Your goal
Would you please output, word for word, the span of the listing below that opens on the line containing "Screen dimensions: 1044x621" and closes on the line containing "Start voice search with microphone icon"? Include both ends and nothing more.

Provided records
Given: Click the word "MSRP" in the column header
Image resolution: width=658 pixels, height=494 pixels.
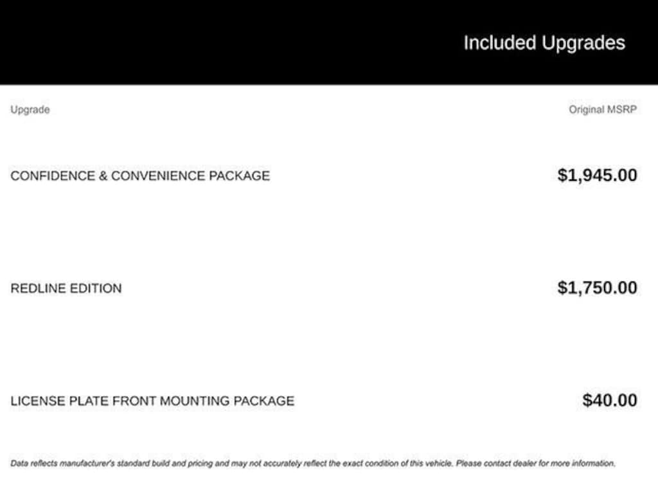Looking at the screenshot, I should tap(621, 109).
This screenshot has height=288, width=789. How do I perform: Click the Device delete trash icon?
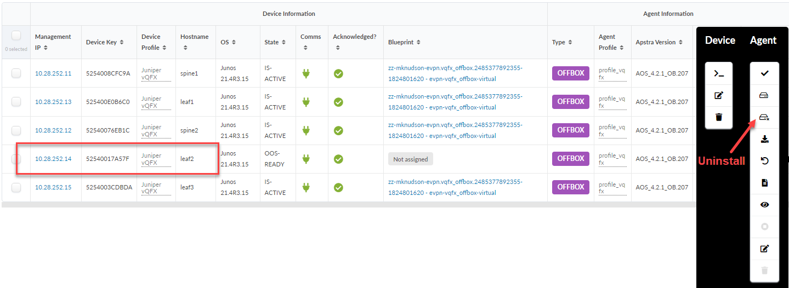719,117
...
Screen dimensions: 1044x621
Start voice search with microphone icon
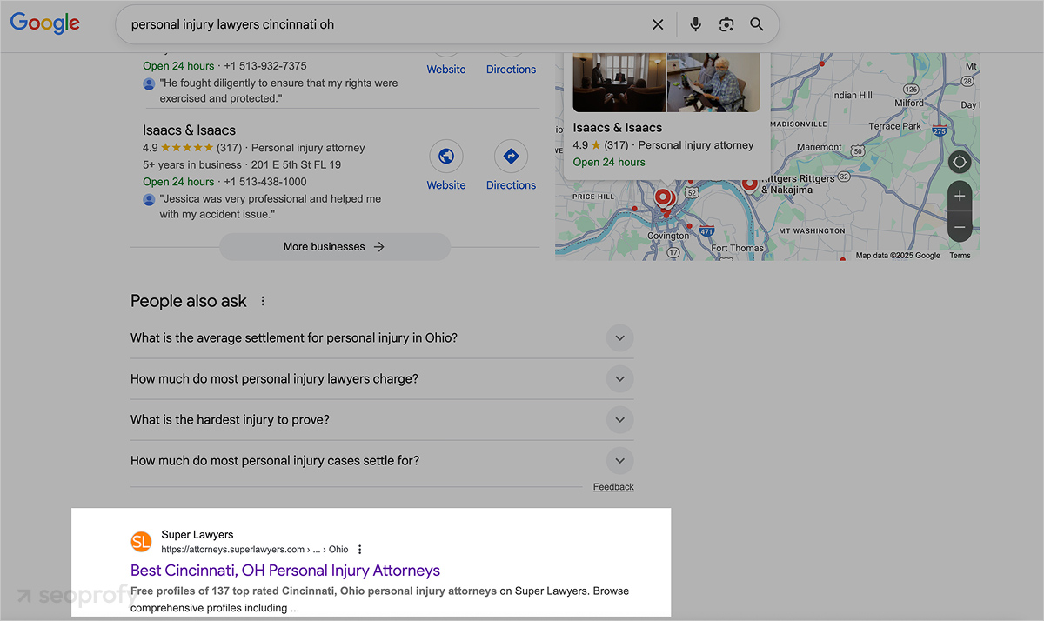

Solution to this exercise
Screen dimensions: 1044x621
Start voice search with microphone icon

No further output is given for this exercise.